The man, the legend
You remember Bryan Roy, right? He had three decent seasons at Nottingham Forest – forming a prolific-ish partnership with Stan Collymore – in the mid-90s which coincided with the end of his 32-cap Dutch career.
He did of course go to three major tournaments with the Netherlands – sitting on the bench for the entirety of the 1990 World Cup, reaching the semi-finals of Euro 92 without scoring a single goal and then starting the 1994 World Cup before being dropped to the bench. He eventually retired from football having won a UEFA Cup with Ajax and absolutely nothing else.
You remember Bryan Roy, right? Would you describe him as a ‘DUTCH legend’? Would you balls. Well, unless you had to conjure up a back page and you had quotes from him saying that Manchester United play ‘crap’ football, of course…
— Neil Henderson (@hendopolis) March 21, 2018
With nine goals in 32 games for his country, England’s equivalent of Bryan Roy is Mark Hateley. Is there a desperate Dutch paper calling him an ‘England legend’ this week?
We know it’s international week but…
Headline on the Mirror online: ‘Alexis Sanchez responds to claims he eats on his own in Manchester United canteen with defiant Instagram post.’
Couple of things…
1) The ‘defiant’ post apparently shows a picture of Alexis Sanchez eating at a table with his Chile teammates. If he’s ‘responding to claims he eats on his own in Manchester United canteen’, it’s a pretty bloody sh*t response.
2) We cannot see the post anywhere on Alexis Sanchez’s Instagram feed.
Apart from that, it’s sodding excellent work.
But that’s not the biggest story in football on this bright Thursday morning. According to Mirror Sport it’s this:
‘The world’s fastest man Usain Bolt has finally convinced Jose Mourinho that he’s serious about playing for Manchester United.’
Thankfully the Manchester Evening News have the inside track so do not have to rely on spurious quotes from Usain Bolt for ‘news’. And this is big…
‘It’s understood Mourinho decided on certain United players’ futures before the Sevilla debacle. There will be no knee-jerk reaction to that game.’

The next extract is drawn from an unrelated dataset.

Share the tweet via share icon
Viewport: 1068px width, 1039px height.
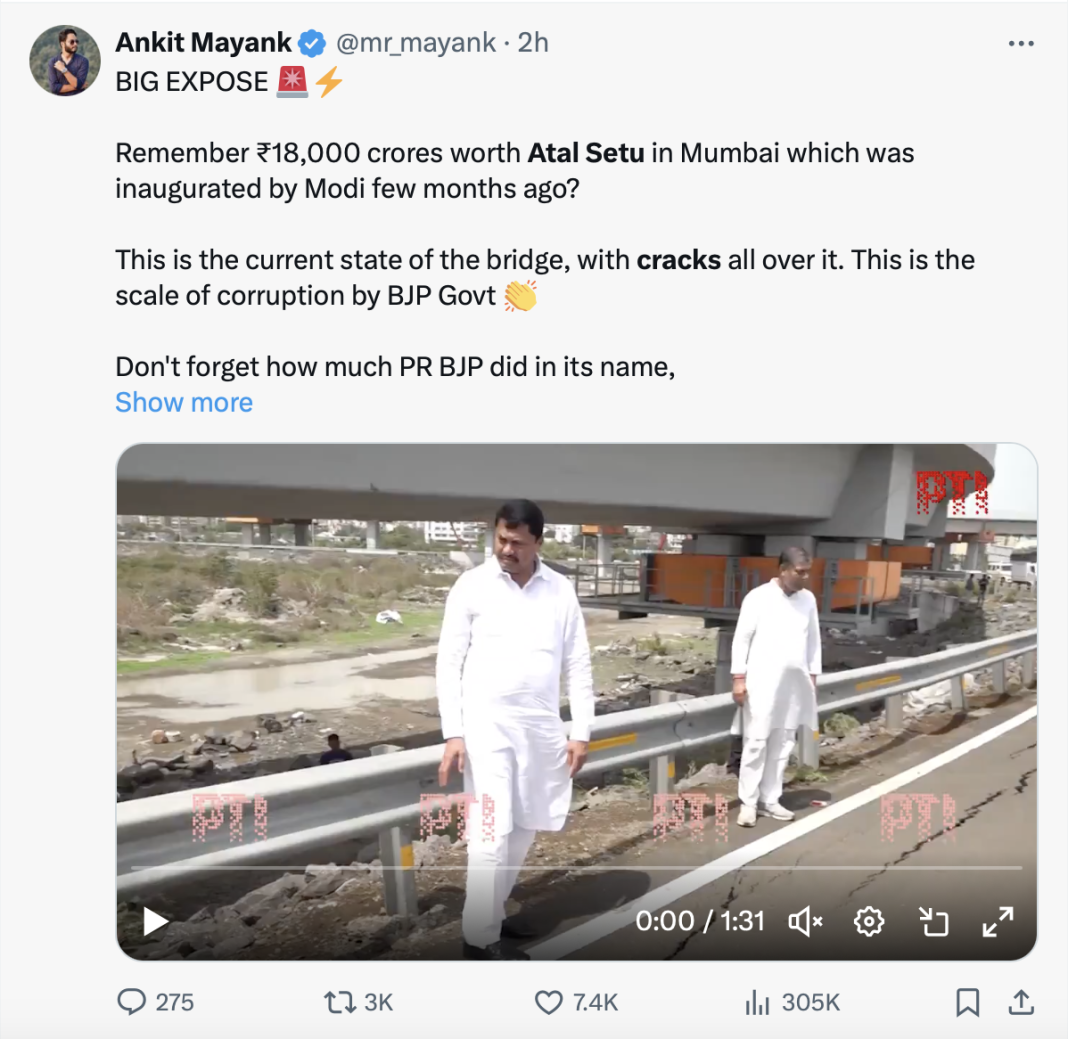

Wow. And there we were thinking that he would have watched the only defeat his Manchester United side has suffered in their last seven games and immediately decided to bin the lot. But then we do not have any ‘contacts’ at Old Trafford at all so we ‘understand’ very little.
Let’s read the full story…
‘Jose Mourinho wants to ship out at least six Manchester United players in the summer transfer window.
‘M.E.N. Sport understands Mourinho had decided on certain players’ futures before the shambolic Sevilla defeat last week and has already informed executive vice-chairman Ed Woodward of which players he wants to strengthen the squad.’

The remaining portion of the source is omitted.